**WRITTEN REQUEST**: Reproduce verbatim the stretch of the listing below from the line containing "This screenshot has height=238, width=385." through the line containing "Looking at the", including both of those lines.

**DATASET ENTRIES**:
[Begin]

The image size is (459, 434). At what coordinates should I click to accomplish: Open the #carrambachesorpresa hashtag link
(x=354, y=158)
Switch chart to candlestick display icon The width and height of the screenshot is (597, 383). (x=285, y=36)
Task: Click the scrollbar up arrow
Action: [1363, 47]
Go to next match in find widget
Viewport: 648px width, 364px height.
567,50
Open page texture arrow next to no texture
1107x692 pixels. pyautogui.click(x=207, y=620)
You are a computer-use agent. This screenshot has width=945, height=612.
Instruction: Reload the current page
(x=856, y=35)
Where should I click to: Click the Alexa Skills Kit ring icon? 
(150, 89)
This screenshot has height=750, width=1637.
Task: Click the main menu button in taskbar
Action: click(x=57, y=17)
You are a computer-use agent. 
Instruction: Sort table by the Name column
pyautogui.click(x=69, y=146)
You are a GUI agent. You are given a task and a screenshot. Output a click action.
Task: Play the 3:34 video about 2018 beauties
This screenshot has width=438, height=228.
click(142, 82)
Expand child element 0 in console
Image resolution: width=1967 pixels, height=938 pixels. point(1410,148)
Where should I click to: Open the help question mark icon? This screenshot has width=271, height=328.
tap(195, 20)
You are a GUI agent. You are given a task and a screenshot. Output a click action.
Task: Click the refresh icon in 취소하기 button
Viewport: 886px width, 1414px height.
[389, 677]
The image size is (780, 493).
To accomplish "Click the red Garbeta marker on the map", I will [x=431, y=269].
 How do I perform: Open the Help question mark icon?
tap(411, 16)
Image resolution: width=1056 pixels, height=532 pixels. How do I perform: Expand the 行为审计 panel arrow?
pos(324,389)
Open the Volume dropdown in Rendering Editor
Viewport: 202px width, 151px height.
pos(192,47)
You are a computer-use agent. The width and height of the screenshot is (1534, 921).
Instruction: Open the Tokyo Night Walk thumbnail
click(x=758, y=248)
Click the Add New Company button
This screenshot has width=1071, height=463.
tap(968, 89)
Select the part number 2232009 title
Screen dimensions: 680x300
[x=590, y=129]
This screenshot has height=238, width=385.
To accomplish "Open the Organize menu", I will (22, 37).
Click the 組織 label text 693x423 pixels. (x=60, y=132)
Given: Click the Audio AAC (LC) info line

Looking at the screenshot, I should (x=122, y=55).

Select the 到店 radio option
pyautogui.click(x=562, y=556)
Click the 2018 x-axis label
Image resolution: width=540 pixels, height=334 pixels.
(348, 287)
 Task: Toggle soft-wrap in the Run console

[End]

**WRITTEN REPLY**:
This screenshot has height=238, width=385.
To accomplish "Open the Organize menu", I will (22, 37).
Click the 組織 label text 693x423 pixels. (x=60, y=132)
Given: Click the Audio AAC (LC) info line

Looking at the screenshot, I should (x=122, y=55).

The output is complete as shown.